DIRECTIONS:
Print the part of the excerpt below starting at "- Bumper sticker" and ending at "taxpayers $30 million.", with every word and punctuation mark unchanged.

In December, Mr. Meehan and subcommittee ranking member Rep. Jackie Speier, California Democrat, sent a letter to Caryn Wagner, the undersecretary for intelligence and analysis, inquiring about potential guidelines or protocols for the practice and posing eight questions about the oft-nonsensical world of social media.
"Social media lends itself to a great deal of misinformation and disinformation, both of which significantly impact the end product if not correctly identified. How will DHS ensure its analysts are fully equipped to handle this task?" the pair asked.
"Are you better off than you were $4.6 trillion ago?"
- Bumper sticker spotted in Tempe, Ariz.
WOODY APE OVER CHIMPS
"I was shocked to learn that the use of chimpanzees in experiments still persists in the U.S. even though the entire European Union and every other country around the world, except for tiny Gabon, have banned such experiments. But nearly 1,000 of these complex beings are locked inside barren cells in U.S. laboratories — some for as long as 50 years — where they have been intentionally infected with diseases such as HIV/AIDS and hepatitis and forced to endure decades of invasive procedures, fear, loneliness, and pain. I hope you will agree that chimpanzees deserve better."
So says Woody Harrelson in a plea to Sen. Barbara Boxer, imploring the California Democrat to support the Great Ape Protection and Cost Savings Act, which would permanently remove chimps from their role in the laboratory and save taxpayers $30 million.

LISTED RECORDS:
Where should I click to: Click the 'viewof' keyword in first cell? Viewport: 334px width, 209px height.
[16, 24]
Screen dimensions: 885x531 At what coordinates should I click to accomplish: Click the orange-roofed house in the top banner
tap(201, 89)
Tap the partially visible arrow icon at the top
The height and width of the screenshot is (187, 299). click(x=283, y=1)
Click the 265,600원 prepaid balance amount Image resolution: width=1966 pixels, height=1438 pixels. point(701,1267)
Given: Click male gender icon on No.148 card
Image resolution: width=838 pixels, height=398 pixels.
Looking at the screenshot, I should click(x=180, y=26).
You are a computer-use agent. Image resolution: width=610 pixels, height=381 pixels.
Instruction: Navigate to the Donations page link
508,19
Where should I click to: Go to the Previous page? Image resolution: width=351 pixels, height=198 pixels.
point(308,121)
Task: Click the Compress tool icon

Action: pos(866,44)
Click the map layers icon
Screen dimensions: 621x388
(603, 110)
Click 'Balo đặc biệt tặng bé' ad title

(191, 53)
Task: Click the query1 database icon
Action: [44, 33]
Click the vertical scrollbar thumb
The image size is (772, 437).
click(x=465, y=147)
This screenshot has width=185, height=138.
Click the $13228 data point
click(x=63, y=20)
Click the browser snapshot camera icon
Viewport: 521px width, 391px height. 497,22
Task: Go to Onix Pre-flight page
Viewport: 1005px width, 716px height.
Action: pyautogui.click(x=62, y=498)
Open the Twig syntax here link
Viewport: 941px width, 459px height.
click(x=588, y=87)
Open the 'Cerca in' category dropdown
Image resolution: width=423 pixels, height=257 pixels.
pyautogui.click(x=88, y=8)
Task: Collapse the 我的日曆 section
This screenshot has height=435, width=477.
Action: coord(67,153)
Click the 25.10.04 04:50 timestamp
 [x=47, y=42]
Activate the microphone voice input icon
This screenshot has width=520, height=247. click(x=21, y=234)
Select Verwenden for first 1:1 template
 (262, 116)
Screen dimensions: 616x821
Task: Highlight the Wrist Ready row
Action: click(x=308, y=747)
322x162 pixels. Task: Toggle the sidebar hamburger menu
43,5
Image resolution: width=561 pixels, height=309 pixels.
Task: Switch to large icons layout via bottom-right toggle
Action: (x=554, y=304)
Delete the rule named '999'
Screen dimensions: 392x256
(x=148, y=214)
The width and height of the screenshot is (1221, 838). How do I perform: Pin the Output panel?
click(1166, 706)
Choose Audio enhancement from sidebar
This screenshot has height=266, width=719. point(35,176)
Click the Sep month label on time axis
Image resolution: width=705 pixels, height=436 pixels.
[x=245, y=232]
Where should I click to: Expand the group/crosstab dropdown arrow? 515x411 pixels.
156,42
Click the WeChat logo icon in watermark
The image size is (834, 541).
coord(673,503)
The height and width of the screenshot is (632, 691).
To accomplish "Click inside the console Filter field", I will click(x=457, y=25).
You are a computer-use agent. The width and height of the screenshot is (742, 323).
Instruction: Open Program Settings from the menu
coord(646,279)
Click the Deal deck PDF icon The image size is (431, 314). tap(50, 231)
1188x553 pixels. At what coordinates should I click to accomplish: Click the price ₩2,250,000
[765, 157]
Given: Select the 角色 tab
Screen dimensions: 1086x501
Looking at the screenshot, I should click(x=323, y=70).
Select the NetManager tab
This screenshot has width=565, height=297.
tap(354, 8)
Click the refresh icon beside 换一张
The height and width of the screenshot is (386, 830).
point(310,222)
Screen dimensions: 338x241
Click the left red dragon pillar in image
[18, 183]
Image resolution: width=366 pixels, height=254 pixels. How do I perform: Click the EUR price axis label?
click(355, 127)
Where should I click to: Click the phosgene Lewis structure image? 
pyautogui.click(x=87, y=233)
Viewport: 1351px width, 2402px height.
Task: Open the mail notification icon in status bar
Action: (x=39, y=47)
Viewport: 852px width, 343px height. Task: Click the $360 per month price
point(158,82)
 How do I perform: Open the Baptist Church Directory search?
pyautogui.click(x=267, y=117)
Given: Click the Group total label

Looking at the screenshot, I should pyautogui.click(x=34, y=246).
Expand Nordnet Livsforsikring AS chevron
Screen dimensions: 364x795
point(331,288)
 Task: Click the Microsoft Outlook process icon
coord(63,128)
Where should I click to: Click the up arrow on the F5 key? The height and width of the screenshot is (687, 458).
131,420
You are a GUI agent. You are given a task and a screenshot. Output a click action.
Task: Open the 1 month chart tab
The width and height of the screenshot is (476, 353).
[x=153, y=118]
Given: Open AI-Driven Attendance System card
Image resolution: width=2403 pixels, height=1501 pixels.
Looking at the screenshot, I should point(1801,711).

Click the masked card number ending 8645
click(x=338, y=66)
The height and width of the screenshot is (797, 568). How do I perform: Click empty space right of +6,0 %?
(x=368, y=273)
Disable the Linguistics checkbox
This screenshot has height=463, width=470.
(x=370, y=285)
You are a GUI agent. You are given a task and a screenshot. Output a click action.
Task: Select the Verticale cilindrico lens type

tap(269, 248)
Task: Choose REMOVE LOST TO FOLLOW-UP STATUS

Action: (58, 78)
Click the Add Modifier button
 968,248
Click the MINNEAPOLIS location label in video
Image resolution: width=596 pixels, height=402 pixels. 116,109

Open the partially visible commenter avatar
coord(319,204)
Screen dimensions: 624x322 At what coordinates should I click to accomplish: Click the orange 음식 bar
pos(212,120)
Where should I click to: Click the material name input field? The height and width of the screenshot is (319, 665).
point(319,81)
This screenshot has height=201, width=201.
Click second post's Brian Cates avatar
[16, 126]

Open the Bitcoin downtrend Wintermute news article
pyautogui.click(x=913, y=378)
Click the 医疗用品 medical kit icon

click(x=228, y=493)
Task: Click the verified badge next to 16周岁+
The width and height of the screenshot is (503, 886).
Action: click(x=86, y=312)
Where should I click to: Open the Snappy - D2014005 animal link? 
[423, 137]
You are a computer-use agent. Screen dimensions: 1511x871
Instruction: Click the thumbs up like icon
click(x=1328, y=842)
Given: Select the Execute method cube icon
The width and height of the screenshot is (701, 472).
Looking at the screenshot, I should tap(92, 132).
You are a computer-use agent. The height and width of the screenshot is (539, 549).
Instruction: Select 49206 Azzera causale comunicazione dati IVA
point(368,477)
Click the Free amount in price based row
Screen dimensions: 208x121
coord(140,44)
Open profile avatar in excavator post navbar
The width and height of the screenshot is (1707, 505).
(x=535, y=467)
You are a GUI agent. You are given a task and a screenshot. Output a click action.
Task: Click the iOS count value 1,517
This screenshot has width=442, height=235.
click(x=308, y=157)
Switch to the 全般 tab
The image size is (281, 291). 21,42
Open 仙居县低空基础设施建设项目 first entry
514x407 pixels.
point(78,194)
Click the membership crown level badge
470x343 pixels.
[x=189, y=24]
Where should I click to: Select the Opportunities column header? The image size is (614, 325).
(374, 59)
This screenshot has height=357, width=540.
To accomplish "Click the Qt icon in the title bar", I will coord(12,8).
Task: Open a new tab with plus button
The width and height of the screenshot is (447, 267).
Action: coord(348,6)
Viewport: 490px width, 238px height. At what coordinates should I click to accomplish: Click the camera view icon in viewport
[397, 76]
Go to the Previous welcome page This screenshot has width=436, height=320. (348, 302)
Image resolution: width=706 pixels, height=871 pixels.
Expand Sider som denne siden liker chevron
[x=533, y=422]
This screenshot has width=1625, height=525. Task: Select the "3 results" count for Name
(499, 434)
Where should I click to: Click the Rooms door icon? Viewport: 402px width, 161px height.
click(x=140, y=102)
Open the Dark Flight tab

ANSWER BOX:
- Bumper sticker spotted in Tempe, Ariz.
WOODY APE OVER CHIMPS
"I was shocked to learn that the use of chimpanzees in experiments still persists in the U.S. even though the entire European Union and every other country around the world, except for tiny Gabon, have banned such experiments. But nearly 1,000 of these complex beings are locked inside barren cells in U.S. laboratories — some for as long as 50 years — where they have been intentionally infected with diseases such as HIV/AIDS and hepatitis and forced to endure decades of invasive procedures, fear, loneliness, and pain. I hope you will agree that chimpanzees deserve better."
So says Woody Harrelson in a plea to Sen. Barbara Boxer, imploring the California Democrat to support the Great Ape Protection and Cost Savings Act, which would permanently remove chimps from their role in the laboratory and save taxpayers $30 million.